DIRECTIONS FOR THIS TASK:
Look below for the line with "The height and"; begin the copy there and stop after the line with "Given: Select the Predictive", keeping the text exact and the pictures out.

Stored data
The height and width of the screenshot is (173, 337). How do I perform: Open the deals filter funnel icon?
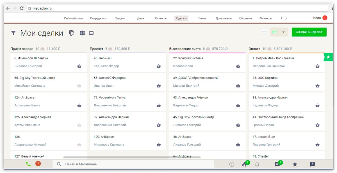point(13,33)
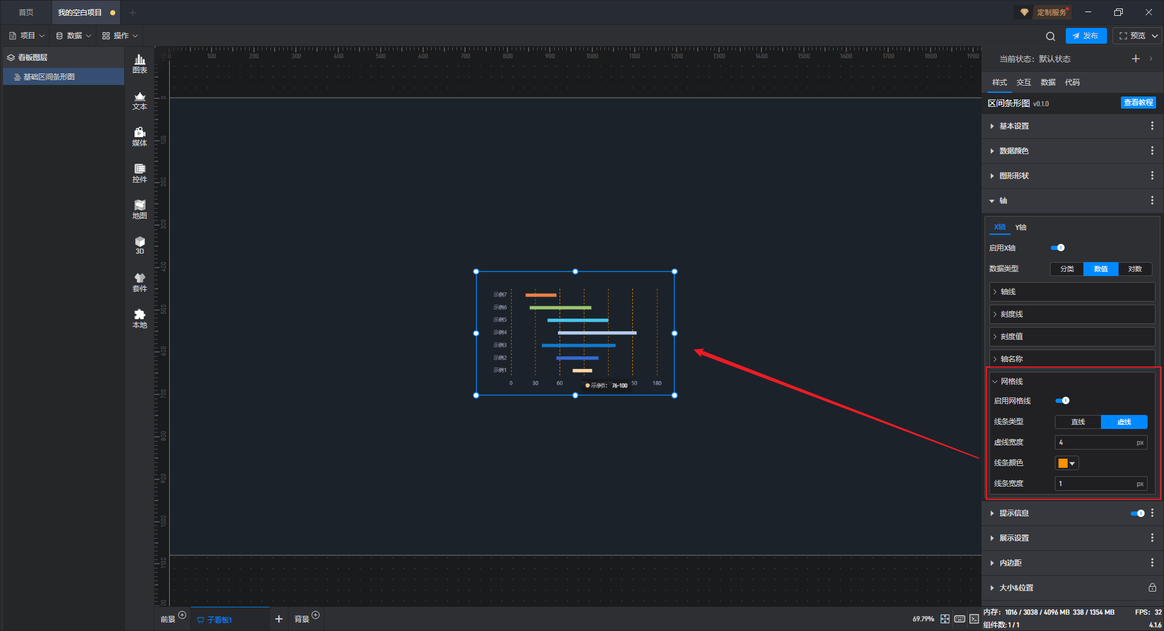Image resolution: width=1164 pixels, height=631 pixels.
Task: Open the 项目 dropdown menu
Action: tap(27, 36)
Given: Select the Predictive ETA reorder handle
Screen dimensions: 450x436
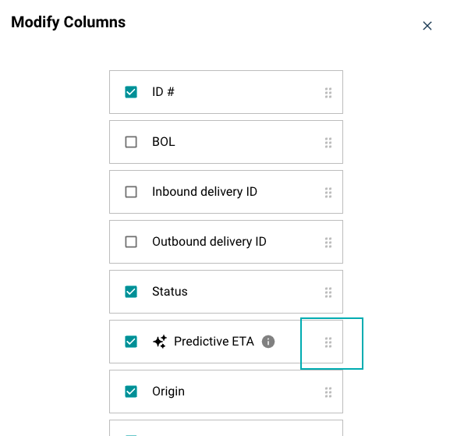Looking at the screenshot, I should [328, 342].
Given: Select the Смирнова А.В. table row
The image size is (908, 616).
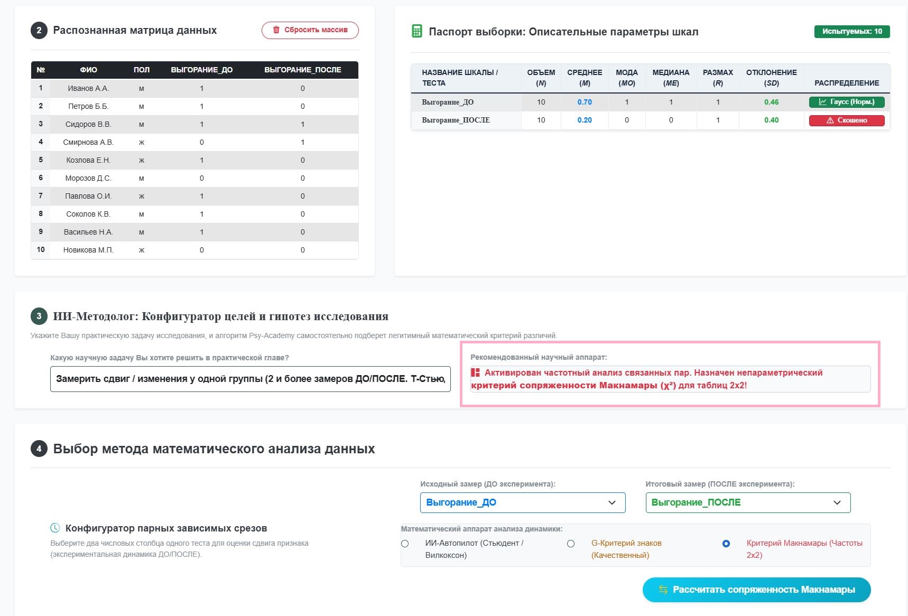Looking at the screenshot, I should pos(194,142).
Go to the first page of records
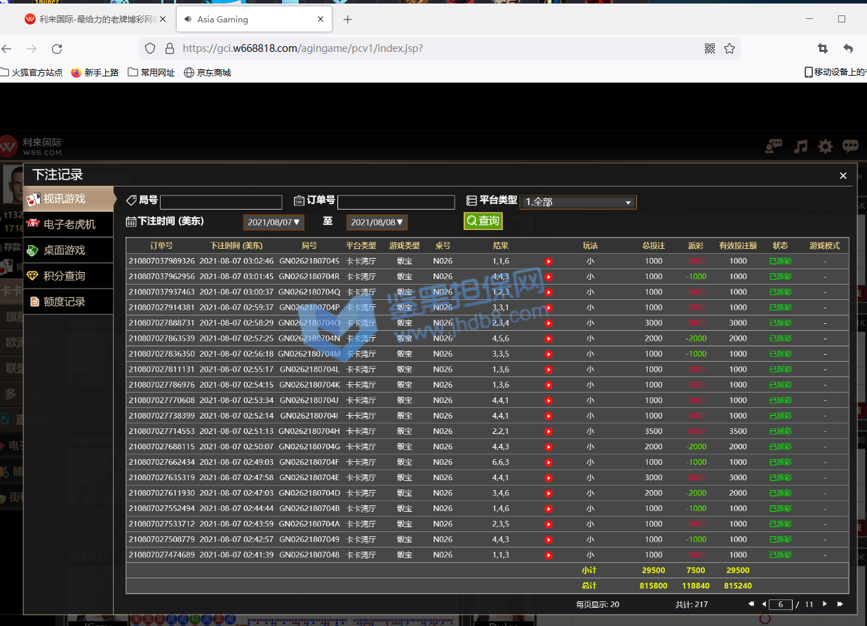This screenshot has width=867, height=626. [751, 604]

==

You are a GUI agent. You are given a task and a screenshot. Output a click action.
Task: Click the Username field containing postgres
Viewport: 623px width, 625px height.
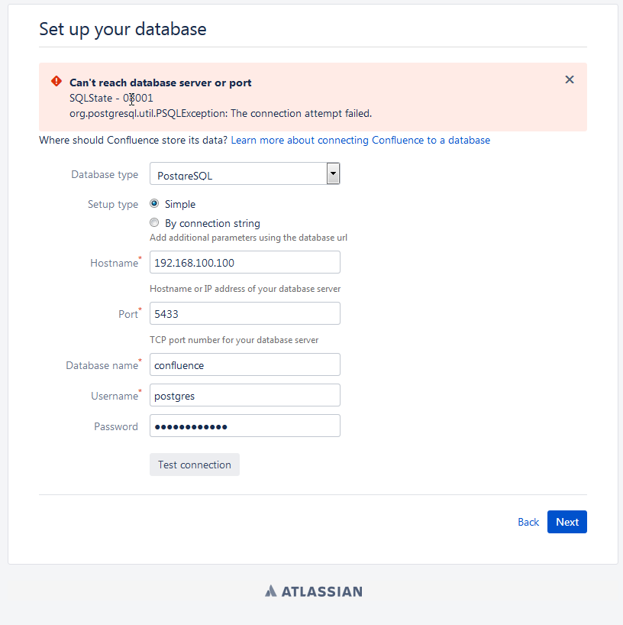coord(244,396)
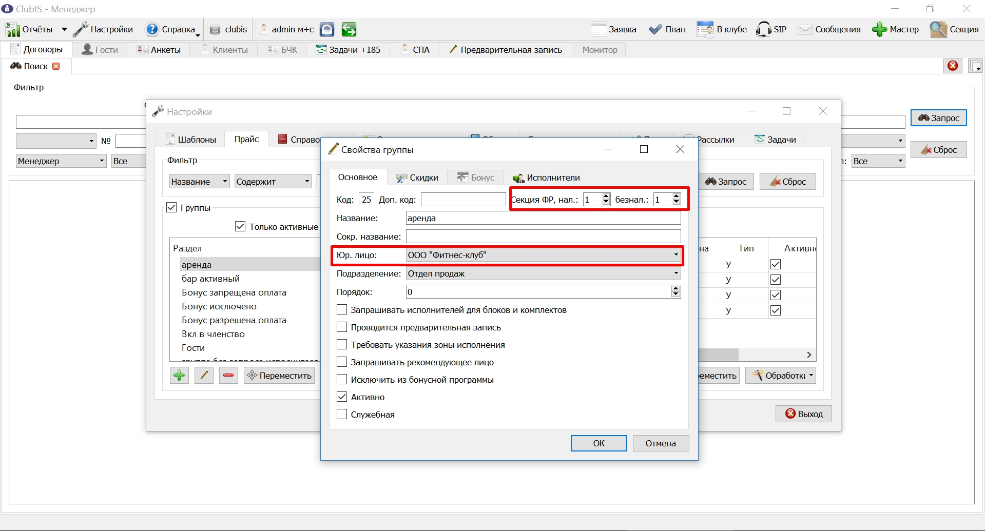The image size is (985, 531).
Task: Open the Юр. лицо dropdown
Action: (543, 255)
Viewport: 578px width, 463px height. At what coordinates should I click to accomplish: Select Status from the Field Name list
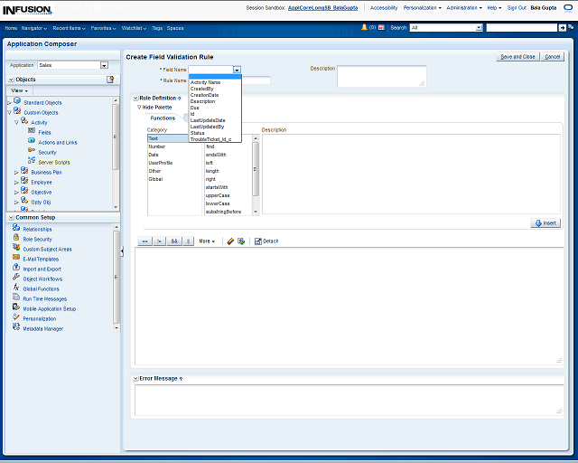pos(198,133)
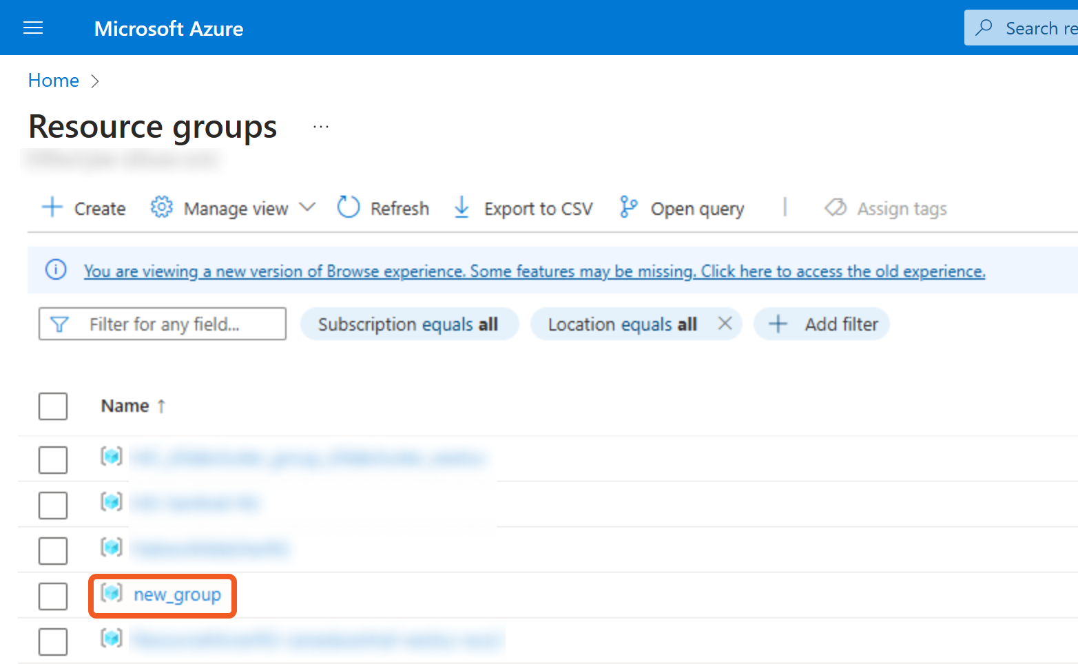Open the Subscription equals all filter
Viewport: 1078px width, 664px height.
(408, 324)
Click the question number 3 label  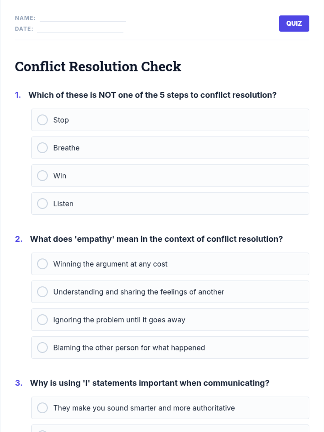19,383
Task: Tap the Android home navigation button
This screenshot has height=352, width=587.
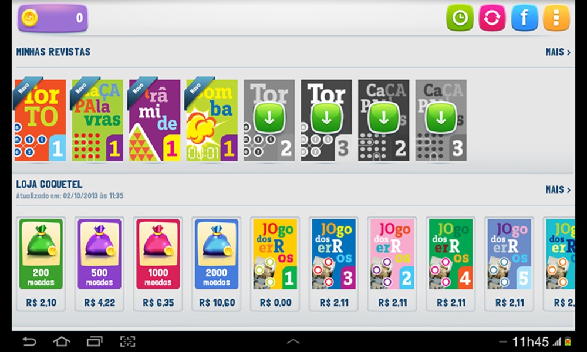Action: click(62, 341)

--

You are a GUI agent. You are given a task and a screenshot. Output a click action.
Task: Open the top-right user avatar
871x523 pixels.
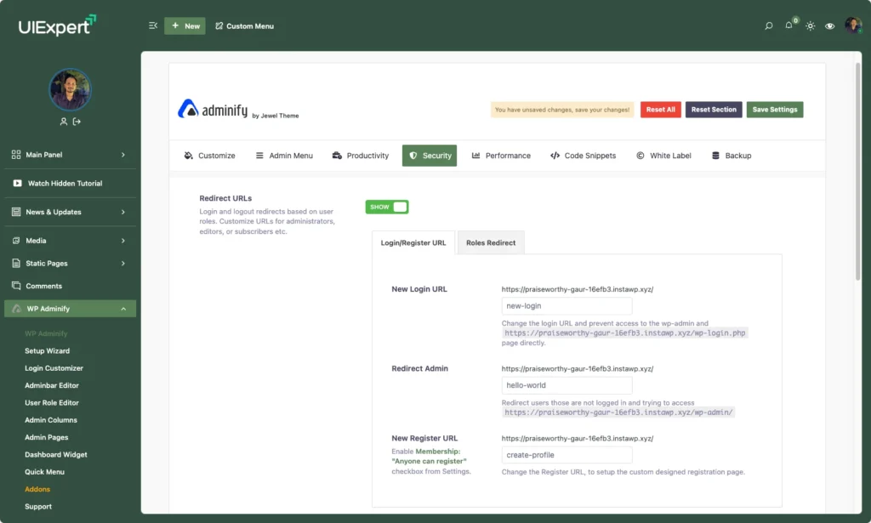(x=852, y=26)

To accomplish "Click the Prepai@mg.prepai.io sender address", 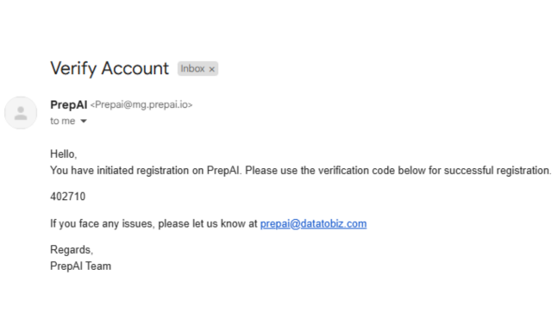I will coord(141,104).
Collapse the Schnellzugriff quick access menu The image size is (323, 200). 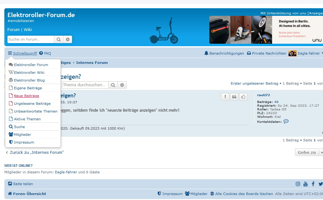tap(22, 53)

RESULT FOR THIS EXERCISE:
The height and width of the screenshot is (173, 337). How do I perform: Open the deals filter funnel icon?
point(13,33)
Image resolution: width=1164 pixels, height=631 pixels.
Task: Open the 项目 dropdown menu
Action: tap(27, 36)
Given: Select the Predictive ETA reorder handle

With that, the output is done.